All, we have a local heating and ventilation contractor who is in the process of having his own home built, he would like to test different heat pumps for energy consumption and would like to install two separate meter heads in a closet so that he can monitor them without having to go outside. No sub panel just the meter heads. Your thoughts please, using 2013 CEC


----------



## ICE (Mar 26, 2014)

I can't think of a reason to say no......as long as there is no provision for an overcurrent protective device.


----------



## north star (Mar 26, 2014)

*= $ =*

Chad,

For clarity, ...are you talking about the "local utility provided" type

meters, or something installed down stream of the single utility

provided meter by the homeowner ?

Thanks !

*= $ =*


----------



## Chad Pasquini (Mar 26, 2014)

North Star, it would be down stream of what the local utility company installed, yes it would be provided by the homeowner to be able to discern how much energy is being used by different heat exchangers, as he is an installer of said units


----------



## Chad Pasquini (Mar 26, 2014)

Also, I should apologies for the title of my post, brain lapse when it told me I needed a title, as I have not posted in a while


----------



## chris kennedy (Mar 27, 2014)

If this install will be using regular metal meter bases the proposed install may be in violation of 250.142(B).
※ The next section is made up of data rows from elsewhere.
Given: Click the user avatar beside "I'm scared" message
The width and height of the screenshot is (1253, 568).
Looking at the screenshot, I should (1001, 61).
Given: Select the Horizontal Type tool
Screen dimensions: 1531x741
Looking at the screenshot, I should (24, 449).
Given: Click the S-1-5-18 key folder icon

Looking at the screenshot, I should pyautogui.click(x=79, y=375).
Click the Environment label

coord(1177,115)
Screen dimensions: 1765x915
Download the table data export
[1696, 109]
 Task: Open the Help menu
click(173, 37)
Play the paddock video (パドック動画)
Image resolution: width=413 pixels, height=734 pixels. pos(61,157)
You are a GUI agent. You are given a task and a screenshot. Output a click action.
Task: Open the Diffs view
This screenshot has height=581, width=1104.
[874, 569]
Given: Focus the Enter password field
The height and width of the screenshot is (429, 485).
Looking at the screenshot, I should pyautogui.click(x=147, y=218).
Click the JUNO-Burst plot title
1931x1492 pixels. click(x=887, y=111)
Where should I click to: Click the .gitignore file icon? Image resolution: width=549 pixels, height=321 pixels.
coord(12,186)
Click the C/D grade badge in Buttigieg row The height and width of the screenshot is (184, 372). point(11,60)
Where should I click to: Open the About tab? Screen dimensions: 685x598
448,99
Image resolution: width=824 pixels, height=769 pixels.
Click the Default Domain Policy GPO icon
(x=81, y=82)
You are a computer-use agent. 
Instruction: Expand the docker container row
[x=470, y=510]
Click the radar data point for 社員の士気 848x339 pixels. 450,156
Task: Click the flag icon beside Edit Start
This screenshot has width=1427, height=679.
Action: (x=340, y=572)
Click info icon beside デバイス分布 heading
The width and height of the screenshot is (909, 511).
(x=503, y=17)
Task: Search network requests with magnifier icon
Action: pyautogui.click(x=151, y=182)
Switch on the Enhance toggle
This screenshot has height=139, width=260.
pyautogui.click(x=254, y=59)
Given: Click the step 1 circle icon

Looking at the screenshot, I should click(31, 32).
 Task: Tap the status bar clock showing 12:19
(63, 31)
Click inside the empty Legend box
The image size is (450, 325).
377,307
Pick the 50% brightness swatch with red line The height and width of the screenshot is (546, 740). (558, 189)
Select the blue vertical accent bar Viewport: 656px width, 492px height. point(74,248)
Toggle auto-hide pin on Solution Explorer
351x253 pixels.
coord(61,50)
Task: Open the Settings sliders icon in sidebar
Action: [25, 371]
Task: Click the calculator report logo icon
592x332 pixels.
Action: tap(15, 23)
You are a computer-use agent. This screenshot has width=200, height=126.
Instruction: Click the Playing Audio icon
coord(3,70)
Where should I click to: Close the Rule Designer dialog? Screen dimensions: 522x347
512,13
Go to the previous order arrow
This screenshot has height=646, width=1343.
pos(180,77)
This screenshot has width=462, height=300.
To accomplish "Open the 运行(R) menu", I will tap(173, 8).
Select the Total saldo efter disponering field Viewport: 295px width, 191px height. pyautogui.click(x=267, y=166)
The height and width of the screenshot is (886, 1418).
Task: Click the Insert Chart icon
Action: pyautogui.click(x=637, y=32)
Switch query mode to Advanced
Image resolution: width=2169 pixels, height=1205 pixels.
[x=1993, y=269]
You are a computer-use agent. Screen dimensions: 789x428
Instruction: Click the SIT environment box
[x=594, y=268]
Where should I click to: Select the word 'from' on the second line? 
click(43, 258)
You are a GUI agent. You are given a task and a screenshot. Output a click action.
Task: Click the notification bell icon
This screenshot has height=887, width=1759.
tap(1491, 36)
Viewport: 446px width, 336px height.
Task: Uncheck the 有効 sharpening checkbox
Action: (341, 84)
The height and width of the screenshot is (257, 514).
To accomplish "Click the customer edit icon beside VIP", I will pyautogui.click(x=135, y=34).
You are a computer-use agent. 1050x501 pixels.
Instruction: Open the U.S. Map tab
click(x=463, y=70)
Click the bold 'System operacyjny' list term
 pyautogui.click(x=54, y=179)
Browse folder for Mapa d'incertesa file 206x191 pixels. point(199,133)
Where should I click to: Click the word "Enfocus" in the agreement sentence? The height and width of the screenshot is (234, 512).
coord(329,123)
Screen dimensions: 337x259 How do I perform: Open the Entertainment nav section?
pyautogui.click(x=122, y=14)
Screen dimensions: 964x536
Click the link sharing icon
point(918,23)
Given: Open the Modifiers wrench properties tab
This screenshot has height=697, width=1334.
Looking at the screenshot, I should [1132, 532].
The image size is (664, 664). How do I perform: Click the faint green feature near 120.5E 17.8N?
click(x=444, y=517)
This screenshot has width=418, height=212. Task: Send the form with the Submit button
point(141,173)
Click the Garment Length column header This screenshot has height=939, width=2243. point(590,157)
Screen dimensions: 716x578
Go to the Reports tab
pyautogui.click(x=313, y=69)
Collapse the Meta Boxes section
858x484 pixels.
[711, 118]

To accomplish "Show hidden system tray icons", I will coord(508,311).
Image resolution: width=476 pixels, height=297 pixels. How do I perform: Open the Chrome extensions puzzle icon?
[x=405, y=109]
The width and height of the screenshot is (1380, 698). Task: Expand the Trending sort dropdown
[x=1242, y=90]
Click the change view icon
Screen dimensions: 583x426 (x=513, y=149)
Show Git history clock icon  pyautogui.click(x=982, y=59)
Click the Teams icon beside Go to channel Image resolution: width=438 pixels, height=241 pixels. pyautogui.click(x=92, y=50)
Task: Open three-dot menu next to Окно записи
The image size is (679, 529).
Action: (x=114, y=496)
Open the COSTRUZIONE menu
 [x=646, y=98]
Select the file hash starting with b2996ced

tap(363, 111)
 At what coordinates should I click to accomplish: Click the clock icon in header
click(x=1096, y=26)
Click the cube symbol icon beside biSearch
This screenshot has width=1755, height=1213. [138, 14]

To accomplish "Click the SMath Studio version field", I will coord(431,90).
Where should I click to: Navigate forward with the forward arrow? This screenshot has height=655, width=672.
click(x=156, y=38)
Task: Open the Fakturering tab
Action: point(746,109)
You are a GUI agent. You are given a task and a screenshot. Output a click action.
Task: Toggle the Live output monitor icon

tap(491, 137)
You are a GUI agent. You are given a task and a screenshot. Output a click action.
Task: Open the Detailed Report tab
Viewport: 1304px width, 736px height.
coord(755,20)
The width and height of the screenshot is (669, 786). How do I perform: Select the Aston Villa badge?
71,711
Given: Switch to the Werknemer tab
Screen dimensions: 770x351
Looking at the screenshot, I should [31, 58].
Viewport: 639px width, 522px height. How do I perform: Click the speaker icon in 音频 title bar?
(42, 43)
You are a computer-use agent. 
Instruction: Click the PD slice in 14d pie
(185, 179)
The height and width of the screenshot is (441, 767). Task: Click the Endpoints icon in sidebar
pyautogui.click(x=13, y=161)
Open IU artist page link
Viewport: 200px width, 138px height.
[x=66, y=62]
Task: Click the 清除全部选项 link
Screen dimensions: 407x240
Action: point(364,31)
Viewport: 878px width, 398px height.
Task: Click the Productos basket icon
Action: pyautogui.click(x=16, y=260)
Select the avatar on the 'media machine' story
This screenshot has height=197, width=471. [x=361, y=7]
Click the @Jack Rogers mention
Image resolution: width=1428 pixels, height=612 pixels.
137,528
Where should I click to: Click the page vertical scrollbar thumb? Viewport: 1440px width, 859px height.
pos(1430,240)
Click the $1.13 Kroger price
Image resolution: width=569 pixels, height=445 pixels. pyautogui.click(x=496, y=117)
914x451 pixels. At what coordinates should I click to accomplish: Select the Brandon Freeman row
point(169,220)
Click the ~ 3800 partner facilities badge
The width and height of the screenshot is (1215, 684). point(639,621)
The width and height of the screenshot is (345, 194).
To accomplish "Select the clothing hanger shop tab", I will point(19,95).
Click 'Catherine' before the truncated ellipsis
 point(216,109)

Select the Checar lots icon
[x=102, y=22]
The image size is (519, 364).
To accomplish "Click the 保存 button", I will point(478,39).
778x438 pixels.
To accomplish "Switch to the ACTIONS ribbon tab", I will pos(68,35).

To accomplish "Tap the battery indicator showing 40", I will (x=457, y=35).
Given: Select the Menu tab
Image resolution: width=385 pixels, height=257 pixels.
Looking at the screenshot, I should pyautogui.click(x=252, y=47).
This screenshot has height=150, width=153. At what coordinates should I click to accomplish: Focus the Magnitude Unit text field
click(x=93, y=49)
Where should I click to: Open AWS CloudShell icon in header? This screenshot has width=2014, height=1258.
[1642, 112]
See exception 2(2) as you mentioned closet. E-Mon D-Mon is the product that should be used for this type of metering.


----------



## Chad Pasquini (Mar 27, 2014)

Thanks Chris, the only time I have seen these are with photo voltaic systems so that homeowners can monitor their usage through the world wide web, is there a more proffered model or are all sufficient in the above application.


----------



## chris kennedy (Mar 27, 2014)

Chad Pasquini said:
			
		

> is there a more proffered model or are all sufficient in the above application.


E-Mon D-Mon, no NEC 250 violations and IMO great stuff. Link.


----------



## Chad Pasquini (Mar 27, 2014)

Thanks Chris, yea I did a little search earlier, and thank you for your timely response


----------